Mentre però per alcuni di essi, come UK e soprattutto Francia, è stata questa l’occasione per una coraggiosa riforma strutturale, la crisi ha portato sinora in Italia ad un sostanziale arroccamento delle posizioni, in una sorta di "catenaccio" teso da una parte a difendere il più possibile lo status quo, dall’altra a raggiungere comunque, con lo stesso apparato organizzativo e con tagli più o meno lineari, il massimo dei risparmi possibili. Il risultato di questa politica sono stati blocco delle assunzioni e delle nuove professionalità; consolidamento dei privilegi degli assunti, specie dirigenti; disinvestimento nella formazione, nella comunicazione e nel processo di cambiamento; assenza cronica di valutazione, presente solo in casi sporadici; blocco totale della mobilità, persino nella stessa amministrazione; progressioni orizzontali per i dipendenti e livelli stipendiali abnormi per le fasce più alte della dirigenza; proliferare clientelare di enti, società e unità locali, che hanno portato così ad un quadro così disastroso, nei suoi fenomeni chiave, che nessuna innovazione incrementale può sperare di modificare.
Non è quindi sufficiente pensare ad una revisione della spesa, se non è accompagnata da una "rivoluzione" che, partendo dai fattori fondamentali, ripensi il lavoro pubblico sulla base di principi inderogabili: apertura ai giovani; possibilità di prepensionamento volontario e massiccio dei più anziani, in primis i dirigenti; mobilità obbligatoria; riduzione percentuale dei dirigenti e riallineamento dei loro emolumenti su livelli "europei"; deciso incremento delle spese per la formazione; riconoscimento dei talenti; possibilità di crescita professionale legata al merito; riduzione drastica degli enti, delle unità locali e delle partecipate; introduzione di nuove professionalità legate alla digitalizzazione e al project management e contestuale riconoscimento delle alte competenze, sciogliendole dall’obbligo della promozione dirigenziale; osmosi tra privato e pubblico e viceversa; uso intelligente e lungimirante del lavoro flessibile. La situazione in cui troviamo non può dirsi figlia di "cattiva" politica, quanto piuttosto di inerzia e di "non politica", aiutata da una difesa dell’esistente che ha fatto comodo a tutti: politica, sindacato, dirigenza.

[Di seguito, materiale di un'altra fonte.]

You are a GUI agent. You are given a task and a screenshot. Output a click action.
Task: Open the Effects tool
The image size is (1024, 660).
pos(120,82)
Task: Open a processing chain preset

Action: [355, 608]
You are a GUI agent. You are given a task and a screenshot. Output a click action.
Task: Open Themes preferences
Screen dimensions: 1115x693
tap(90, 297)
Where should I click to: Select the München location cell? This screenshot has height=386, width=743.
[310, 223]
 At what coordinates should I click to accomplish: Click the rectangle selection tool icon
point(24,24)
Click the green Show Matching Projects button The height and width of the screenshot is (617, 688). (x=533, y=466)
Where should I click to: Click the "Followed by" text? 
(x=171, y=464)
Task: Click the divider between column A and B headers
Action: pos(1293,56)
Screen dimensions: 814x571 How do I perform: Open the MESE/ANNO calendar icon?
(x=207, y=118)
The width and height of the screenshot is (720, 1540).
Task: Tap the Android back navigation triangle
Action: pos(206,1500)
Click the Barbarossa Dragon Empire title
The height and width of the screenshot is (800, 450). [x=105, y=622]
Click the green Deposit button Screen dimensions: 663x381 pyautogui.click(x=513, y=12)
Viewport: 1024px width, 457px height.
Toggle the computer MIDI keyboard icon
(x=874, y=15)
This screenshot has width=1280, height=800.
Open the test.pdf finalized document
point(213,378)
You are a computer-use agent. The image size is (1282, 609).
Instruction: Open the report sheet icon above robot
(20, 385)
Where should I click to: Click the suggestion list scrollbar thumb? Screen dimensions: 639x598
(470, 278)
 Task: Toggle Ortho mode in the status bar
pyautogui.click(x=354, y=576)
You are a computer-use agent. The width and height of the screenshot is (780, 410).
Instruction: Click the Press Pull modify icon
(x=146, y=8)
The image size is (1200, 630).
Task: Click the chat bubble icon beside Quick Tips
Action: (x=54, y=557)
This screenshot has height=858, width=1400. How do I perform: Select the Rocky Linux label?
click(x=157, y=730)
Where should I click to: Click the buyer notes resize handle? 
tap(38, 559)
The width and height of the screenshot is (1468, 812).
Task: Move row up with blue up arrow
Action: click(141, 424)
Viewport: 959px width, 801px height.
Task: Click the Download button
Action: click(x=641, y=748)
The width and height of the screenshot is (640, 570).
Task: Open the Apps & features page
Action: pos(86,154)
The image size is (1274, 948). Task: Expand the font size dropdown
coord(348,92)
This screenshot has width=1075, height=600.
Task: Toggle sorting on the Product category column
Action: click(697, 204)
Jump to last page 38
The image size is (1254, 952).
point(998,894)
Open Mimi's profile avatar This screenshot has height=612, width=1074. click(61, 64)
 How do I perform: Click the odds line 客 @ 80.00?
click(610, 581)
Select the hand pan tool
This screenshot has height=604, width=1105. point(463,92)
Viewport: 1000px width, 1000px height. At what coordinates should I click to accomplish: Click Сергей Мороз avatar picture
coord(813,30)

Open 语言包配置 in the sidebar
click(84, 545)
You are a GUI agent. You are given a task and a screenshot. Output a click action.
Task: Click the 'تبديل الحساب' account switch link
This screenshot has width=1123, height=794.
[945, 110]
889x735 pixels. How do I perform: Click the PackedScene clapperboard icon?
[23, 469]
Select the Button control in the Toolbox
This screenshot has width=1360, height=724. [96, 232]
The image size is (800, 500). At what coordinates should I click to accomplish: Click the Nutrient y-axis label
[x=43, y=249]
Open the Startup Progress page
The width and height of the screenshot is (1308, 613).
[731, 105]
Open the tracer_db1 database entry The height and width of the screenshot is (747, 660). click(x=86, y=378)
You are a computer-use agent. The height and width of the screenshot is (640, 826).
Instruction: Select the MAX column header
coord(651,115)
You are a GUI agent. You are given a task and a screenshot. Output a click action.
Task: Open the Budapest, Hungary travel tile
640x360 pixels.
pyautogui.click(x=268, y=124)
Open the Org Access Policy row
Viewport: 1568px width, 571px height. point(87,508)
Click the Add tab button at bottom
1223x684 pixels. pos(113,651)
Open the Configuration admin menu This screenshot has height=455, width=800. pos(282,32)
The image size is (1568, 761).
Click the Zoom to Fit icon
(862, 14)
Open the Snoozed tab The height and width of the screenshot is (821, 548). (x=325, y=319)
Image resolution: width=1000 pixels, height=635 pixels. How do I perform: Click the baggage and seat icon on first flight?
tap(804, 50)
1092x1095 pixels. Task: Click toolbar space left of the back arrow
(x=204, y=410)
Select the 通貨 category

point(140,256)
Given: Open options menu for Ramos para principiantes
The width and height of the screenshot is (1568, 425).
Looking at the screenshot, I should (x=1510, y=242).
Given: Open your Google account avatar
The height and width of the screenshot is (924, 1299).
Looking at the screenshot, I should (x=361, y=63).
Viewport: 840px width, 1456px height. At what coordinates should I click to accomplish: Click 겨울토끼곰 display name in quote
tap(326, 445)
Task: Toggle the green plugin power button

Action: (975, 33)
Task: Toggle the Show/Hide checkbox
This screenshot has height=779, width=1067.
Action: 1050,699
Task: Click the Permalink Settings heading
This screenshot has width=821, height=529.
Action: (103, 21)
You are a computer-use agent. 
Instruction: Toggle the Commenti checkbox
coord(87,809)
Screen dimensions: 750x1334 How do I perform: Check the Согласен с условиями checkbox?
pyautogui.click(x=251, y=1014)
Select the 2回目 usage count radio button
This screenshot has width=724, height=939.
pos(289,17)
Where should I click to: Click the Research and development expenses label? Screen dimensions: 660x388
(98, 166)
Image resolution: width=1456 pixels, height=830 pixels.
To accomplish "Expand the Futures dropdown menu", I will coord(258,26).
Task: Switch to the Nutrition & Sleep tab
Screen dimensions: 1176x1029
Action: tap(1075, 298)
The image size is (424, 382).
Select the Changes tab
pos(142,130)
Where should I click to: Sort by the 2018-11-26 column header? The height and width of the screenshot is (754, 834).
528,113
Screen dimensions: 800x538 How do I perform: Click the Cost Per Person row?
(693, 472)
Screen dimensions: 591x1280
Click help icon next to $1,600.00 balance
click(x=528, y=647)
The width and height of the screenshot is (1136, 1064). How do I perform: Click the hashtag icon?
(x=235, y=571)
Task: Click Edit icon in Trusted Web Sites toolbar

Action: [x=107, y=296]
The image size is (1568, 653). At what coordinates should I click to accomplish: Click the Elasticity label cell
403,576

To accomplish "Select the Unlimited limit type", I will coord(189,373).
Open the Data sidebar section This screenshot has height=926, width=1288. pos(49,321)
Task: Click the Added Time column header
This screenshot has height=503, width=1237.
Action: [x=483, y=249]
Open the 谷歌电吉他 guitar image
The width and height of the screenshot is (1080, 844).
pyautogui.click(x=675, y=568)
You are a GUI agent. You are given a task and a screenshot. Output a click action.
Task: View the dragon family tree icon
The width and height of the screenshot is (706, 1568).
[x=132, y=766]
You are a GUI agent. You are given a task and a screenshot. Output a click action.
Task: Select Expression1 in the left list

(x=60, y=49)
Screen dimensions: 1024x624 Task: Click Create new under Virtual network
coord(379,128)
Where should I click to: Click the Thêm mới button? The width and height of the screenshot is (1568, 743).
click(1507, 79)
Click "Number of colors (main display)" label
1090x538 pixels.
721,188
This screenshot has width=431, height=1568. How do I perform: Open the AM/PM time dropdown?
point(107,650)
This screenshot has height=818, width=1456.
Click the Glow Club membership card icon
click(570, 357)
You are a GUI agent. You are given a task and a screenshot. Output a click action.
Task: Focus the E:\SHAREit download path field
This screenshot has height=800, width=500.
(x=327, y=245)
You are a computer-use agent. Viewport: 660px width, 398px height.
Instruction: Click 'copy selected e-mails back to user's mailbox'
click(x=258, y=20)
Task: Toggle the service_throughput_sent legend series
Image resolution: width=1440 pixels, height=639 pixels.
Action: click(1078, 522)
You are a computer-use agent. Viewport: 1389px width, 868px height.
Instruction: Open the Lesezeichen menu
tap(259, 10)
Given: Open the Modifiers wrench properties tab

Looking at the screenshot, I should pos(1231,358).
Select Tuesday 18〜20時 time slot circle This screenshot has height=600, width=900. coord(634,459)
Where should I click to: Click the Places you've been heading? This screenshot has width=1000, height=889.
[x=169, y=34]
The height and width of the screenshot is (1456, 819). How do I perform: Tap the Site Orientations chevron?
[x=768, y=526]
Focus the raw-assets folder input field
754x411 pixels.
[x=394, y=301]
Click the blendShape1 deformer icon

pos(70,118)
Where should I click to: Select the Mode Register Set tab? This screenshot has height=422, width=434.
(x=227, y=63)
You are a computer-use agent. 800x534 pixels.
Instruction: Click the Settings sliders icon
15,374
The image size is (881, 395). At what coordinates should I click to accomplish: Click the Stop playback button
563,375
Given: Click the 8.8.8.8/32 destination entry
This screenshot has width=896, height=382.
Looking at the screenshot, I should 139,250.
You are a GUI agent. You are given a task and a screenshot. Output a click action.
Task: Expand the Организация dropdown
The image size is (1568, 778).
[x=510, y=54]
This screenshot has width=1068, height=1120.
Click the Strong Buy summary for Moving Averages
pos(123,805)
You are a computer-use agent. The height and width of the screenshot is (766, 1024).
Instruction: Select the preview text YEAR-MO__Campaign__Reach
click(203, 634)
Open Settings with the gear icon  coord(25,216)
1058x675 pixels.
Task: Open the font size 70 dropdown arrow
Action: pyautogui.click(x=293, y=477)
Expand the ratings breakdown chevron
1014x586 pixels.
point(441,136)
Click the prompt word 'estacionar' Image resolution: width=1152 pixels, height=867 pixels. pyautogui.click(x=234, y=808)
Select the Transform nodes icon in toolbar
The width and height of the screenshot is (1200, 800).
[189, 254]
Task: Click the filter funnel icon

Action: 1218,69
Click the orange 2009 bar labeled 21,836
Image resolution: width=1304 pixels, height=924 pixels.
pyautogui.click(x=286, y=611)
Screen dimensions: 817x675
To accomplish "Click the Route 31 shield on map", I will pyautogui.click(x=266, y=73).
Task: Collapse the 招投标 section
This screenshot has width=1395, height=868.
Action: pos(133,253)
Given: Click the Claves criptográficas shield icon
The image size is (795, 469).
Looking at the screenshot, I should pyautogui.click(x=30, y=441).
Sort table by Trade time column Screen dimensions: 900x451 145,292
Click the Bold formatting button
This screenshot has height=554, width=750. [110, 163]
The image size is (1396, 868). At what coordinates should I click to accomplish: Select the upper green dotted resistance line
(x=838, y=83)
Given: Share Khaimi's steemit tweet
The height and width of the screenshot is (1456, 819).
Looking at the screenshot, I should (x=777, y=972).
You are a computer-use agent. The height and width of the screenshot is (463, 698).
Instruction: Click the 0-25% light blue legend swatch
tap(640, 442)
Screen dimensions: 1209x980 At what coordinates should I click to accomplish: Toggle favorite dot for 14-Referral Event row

All’immediata vigilia della riforma promessa dal Governo e anticipata dal D.Lgs. del 24/6 u.s., la nostra Pubblica amministrazione, dopo più di due decenni di riforme, si trova ad aver dato un importante contributo in termini di risparmi attraverso una sostanziale diminuzione della massa salariale e una spasmodica e a volte autolesionista ricerca degli sprechi da tagliare, ma di non aver risolto i suoi squilibri strutturali e quindi di essere non tanto inefficiente quanto inefficace a rispondere ai bisogni attuali. Cercare di mettere il vino nuovo della nostra complessa società dell’informazione, della negoziazione, della rete nelle botti vecchie di organizzazioni tutto sommato ancora gerarchiche e fordiste ha portato danni gravi. Ne è nato un doppio scontento, una doppia frustrazione: della parte più dinamica ed innovativa della società, che continua a vedere nella burocrazia un freno e un nemico, e negli innovatori presenti nelle amministrazioni che si trovano a combattere con armi spuntate e con pesanti zavorre sulle spalle. Ascoltando quotidianamente i protagonisti, pubblici e privati, sentiamo che siamo ad un passo dal definitivo arrendersi, dall’attaccare le scarpine al chiodo. Non c’è più tempo da perdere. Se la riforma Renzi/Madia sarà la svolta che serve lo vedremo, certo è di una profonda rivoluzione che abbiamo bisogno.